Voluntary Contributions for Educational Trips and Activities
Learning outside the classroom is widely recognised as a valuable and effective means of extending pupil knowledge, enriching pupil understanding and promoting personal and social development. Ofsted also acknowledge the importance of quality learning experiences outside the classroom for raising pupil attainment. Consequently, we promote and encourage the organisation of educational visits for all our pupils and hope that parents will recognise the value and importance of these visits and give their full support.
There has been some confusion recently regarding ‘voluntary contributions’ towards these trips and activities and through this letter I hope to clarify some these issues.

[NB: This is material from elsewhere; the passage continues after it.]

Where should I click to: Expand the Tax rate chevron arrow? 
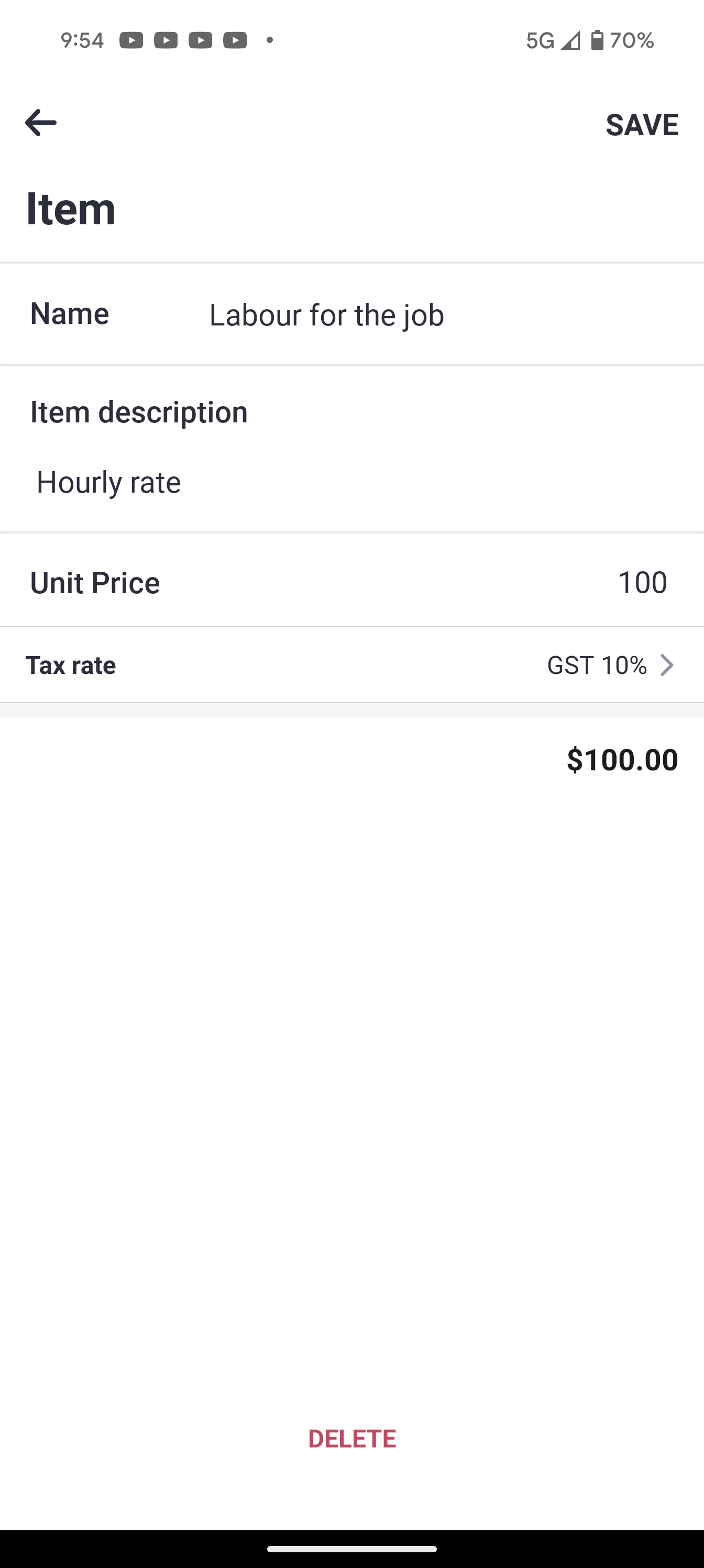[667, 666]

In guidance written by the Department for Education ‘Charging for school activities’ (May 2018) it sets out that a school cannot ‘charge’ parents for any element of the National Curriculum, this includes materials for learning or educational activities. However, governing bodies and local authorities can ask parents for ‘voluntary contributions for the benefit of the school or any school activities’. In essence, this means that any costly activities can be subsidised by reasonable contributions by parents to enhance the experience of learners at the school.
The school believes wholeheartedly in the value of these experiences and tries to ensure that these opportunities are accessible and affordable to all. However, the school does not have the financial resources to pay the full costs and, consequently, a voluntary contribution has to be requested from parents/carers to make up the shortfall. This contribution is genuinely voluntary and neither you nor your child will be excluded if you choose not to contribute. The school cannot demand payment as, of course; a voluntary contribution is by definition voluntary. However, please note that without all such voluntary contributions, trips and activities may have to be cancelled, due to a lack of funds.
The school also makes allowance for those who simply cannot afford to contribute and uses some of its Pupil Premium funding to support those who are unable to pay with an additional contribution. The school advises those parents who feel they cannot contribute to discuss this on an individual basis with the Headteacher. These discussions take place with the utmost discretion and no child will ever be excluded from an activity due to lack of parental contribution.
There are, however, in school some activities that are not part of the national curriculum or run outside of the school day; for these activities the school can ask for payment. For example, Wye Valley Y6 residential, Y5 Woodrow residential and Y4 Celtic Harmony residential, additional musical instrument tuition, clubs that run after school which are not part of the curriculum.
I hope that this letter has clarified the issues regarding contributions to trips and activities. At Butlers Court we aim to give the children the best possible chances in their education whilst trying to balance the cost for both ourselves and parents. I hope that you will support us in this.